One of the highlights of the hike up to the lava flow was seeing this cute creature.  We watched this European Hedgehog scamper along the trail for  maybe 30 meters.

The walk down was brutal.  We were tired, thirsty, and had to use different leg muscles to keep gravity from have its way.  The path was a mix of dirt, loose rocks and large random rocks.  I was afraid that one of the girls would twist an ankle or slip and hit hard.  The thought crossed my mind that I might do the same.  I worried about Marcia’s potential reaction.  I also worried whether  I had the strength to carry one of the kids if there was fall.

Sarah and Rachel looking at the lava flow, which at the time we thought might be the remains of the crater.
The lava flow.

Rachel, Sarah and I eventually made our way back to the restaurant parking lot where we left Marcia and Ella. The restaurant, Capriccio, was way off the beaten path, but quite nice.


The girls ordered pasta with marinara sauce.  I was confident that I order fish, but had no clue about which species of fish or how it would be prepared.  Based on the texture and a seeing a similar cut of fish at a grocery store, my best guess is that was swordfish.  Excellent unique flavor, very fresh, great presentation, and a welcome surprise.

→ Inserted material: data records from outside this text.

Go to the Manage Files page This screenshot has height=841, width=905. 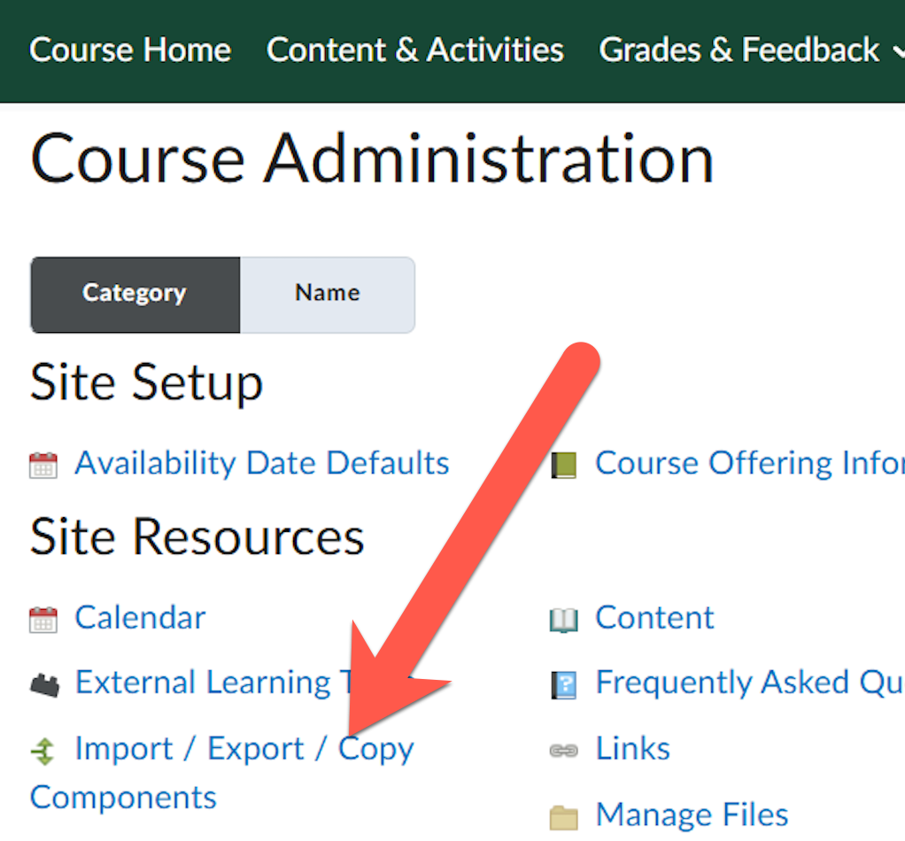(691, 814)
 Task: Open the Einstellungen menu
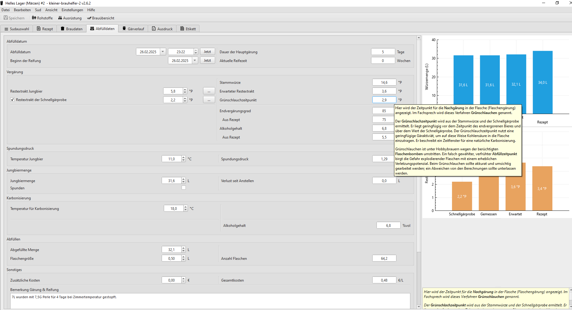click(72, 10)
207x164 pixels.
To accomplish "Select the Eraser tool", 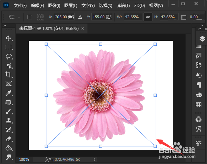I will (8, 139).
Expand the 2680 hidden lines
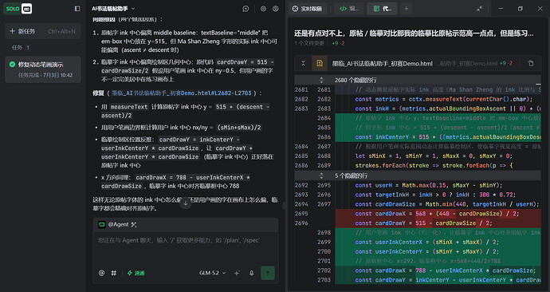550x292 pixels. point(321,80)
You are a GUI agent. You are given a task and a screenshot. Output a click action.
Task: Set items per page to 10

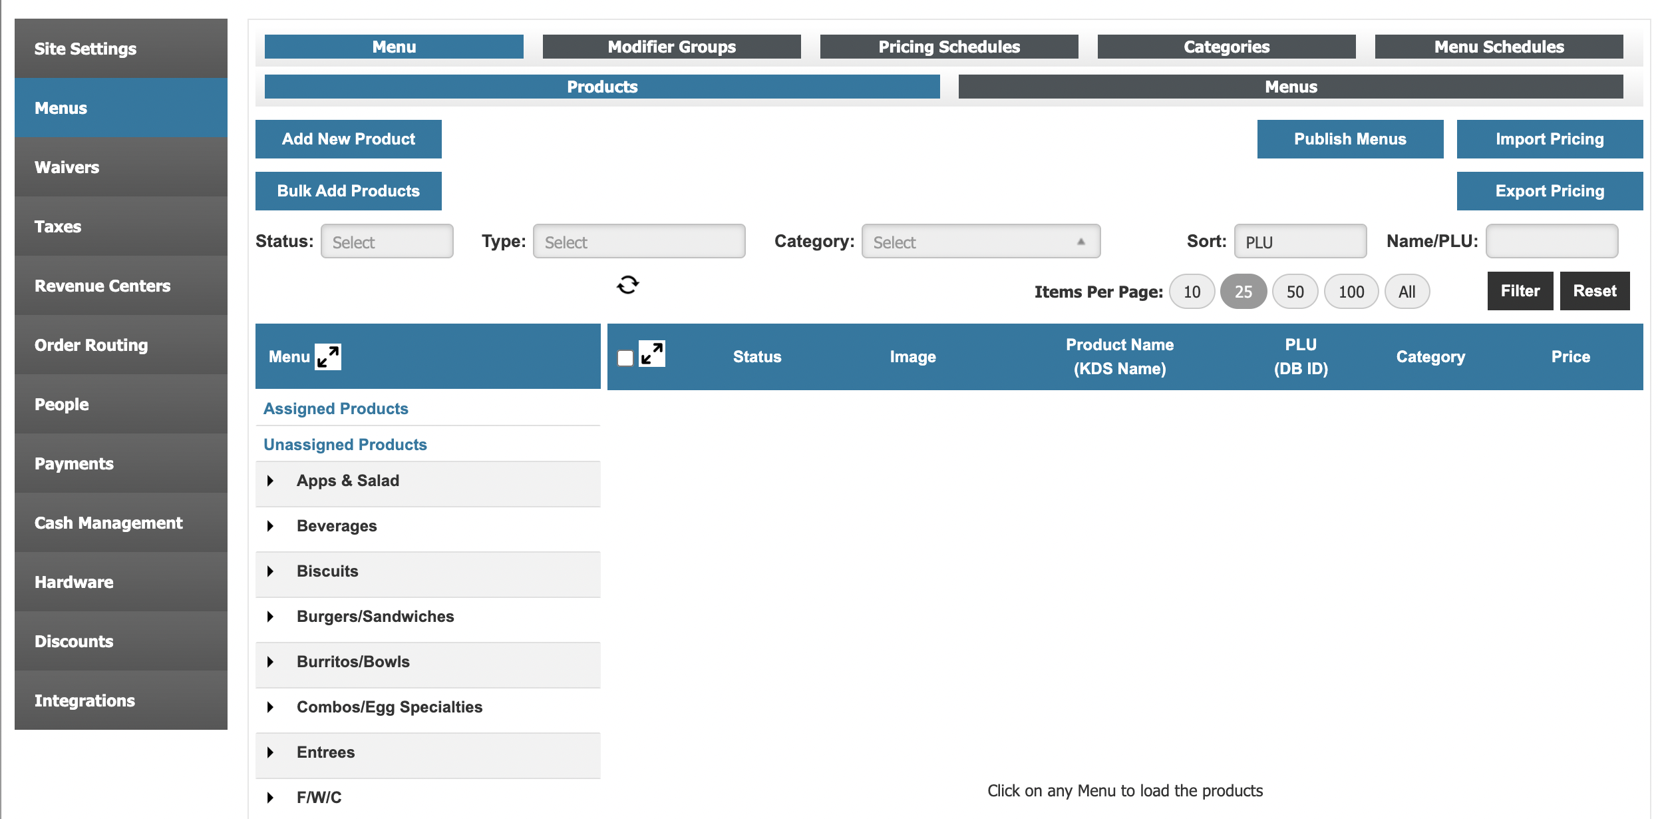[x=1192, y=292]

When we finished lunch we fired up our trusty Renault Gran Scenic and retraced several switchbacks and wove our way through tight city streets.  About 45 minutes later, we arrived at Pompeii.  The challenge at Pompeii was finding the entry gate and a place to park.  After a second pass we found a pay parking lot.

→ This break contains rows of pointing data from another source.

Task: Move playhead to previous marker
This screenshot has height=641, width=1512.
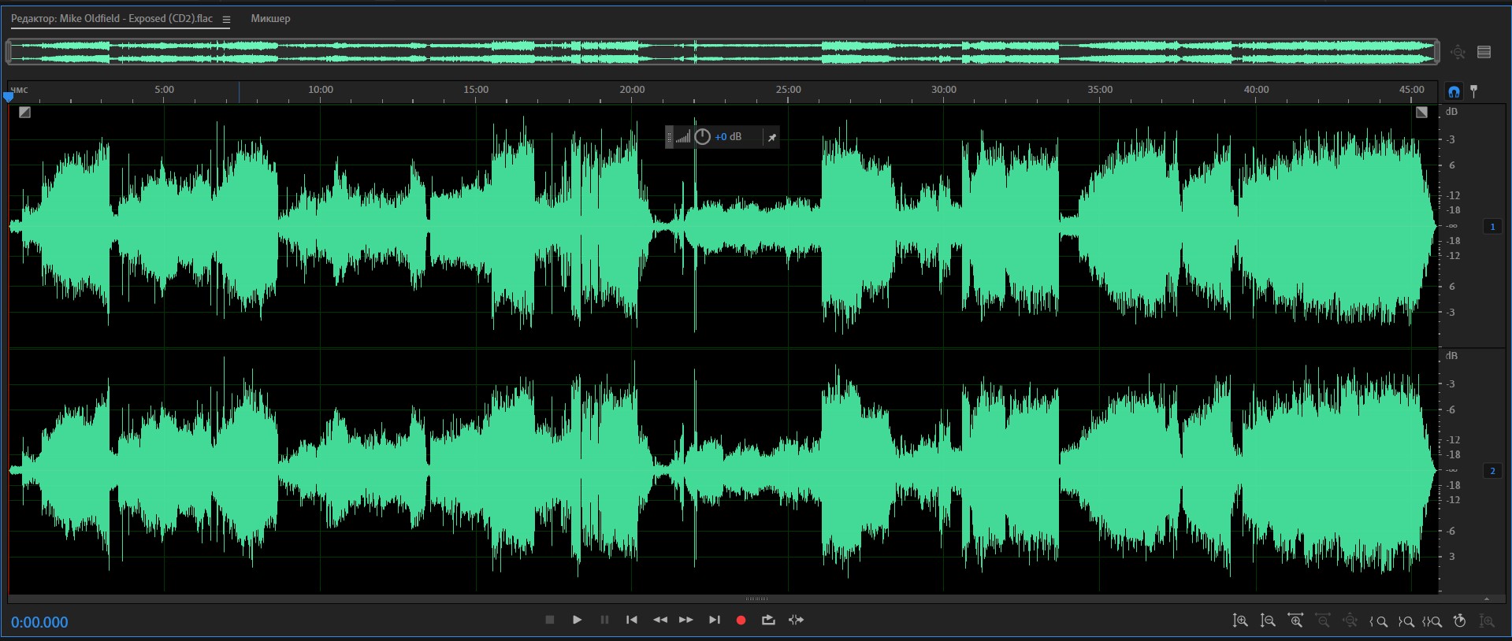Action: 631,621
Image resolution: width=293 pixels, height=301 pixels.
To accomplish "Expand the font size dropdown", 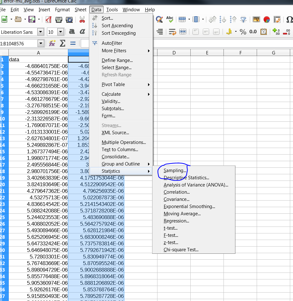I will tap(60, 32).
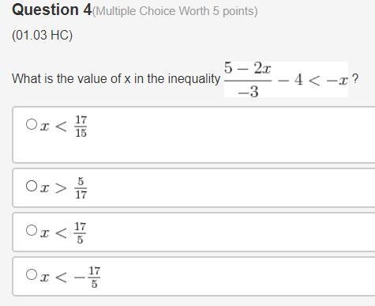Click the x < −17/5 answer expression
Image resolution: width=375 pixels, height=306 pixels.
coord(70,278)
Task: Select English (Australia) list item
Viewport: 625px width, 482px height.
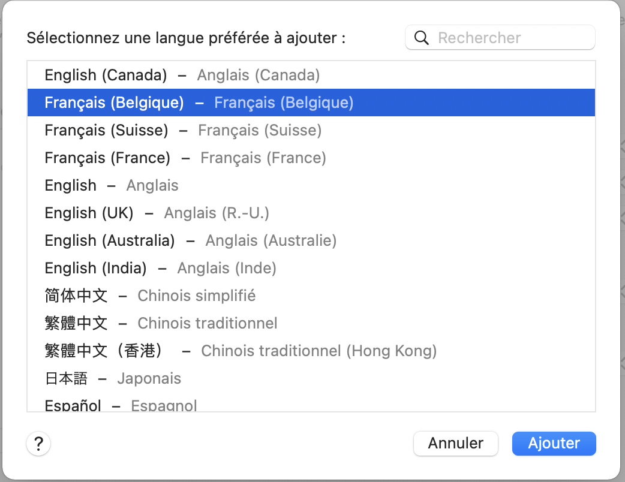Action: click(190, 240)
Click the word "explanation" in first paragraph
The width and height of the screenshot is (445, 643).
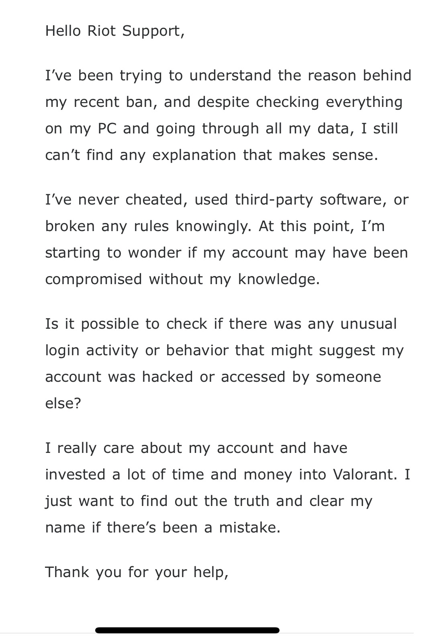(x=194, y=155)
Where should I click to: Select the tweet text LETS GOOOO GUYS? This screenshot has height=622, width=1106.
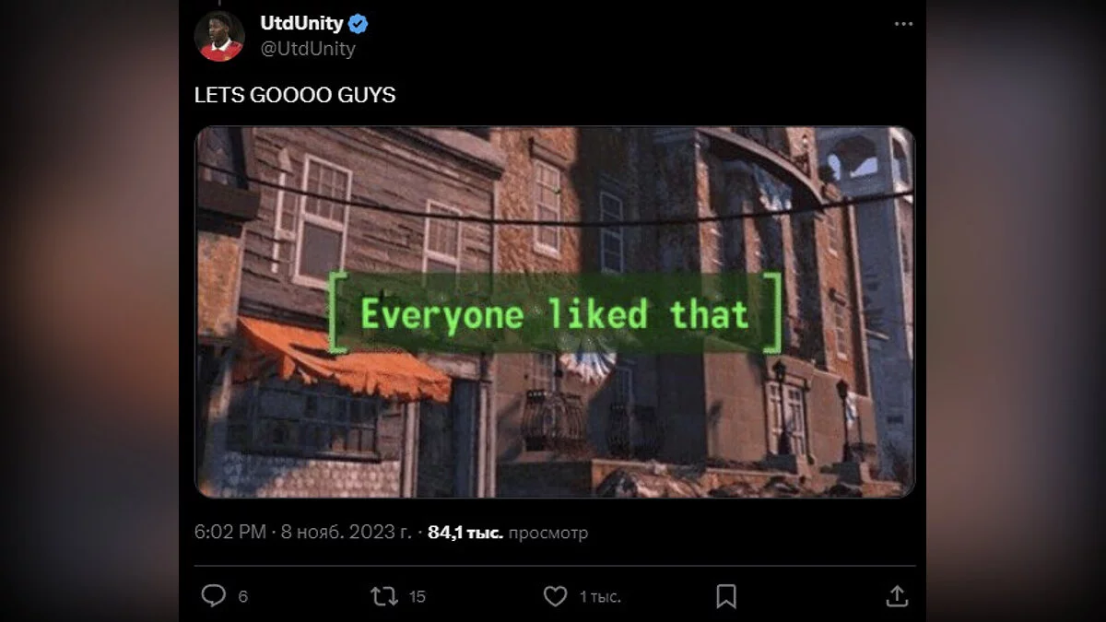tap(295, 95)
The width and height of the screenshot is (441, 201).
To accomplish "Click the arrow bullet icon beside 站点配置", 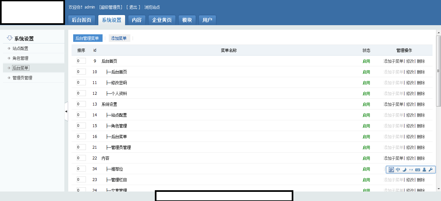I will tap(9, 48).
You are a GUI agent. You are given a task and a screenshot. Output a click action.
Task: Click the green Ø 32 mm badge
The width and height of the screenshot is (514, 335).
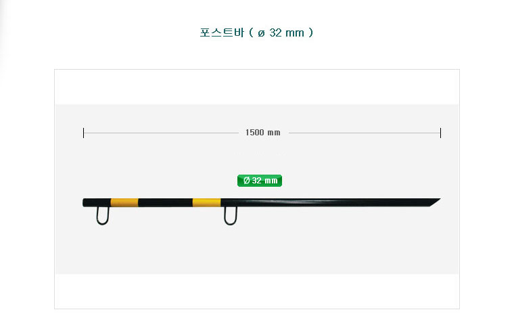pyautogui.click(x=260, y=181)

We opted to get a guide.  Antonio is on the left.  Good decision, because Pompeii is massive.
The colosseum at Pompeii was built 80 BCE, actually predating the one in Rome. The one in Rome was built 70-80 AD.  An interesting fact shared by the guide was that in 1971 the Moody Blues recorded a concert in the Pompeii colosseum.

Link to the Youtube video of Pink Floyd playing at the Pompeii colosseum. Although the stadium had a capacity of 20,000, Pink Floyd played the venue without an audience.  They were seeking the acoustics with perhaps a bit of marketing/publicity.DSCN1949

Courtyard of a wealthy Romain.  Frescos behind the pillars.
Poppies in Pompeii
Narcissus, entranced by his reflection in the water, died of sorrow that he could not obtain the object of his desire.
Fresco adorning the wall of a courtyard.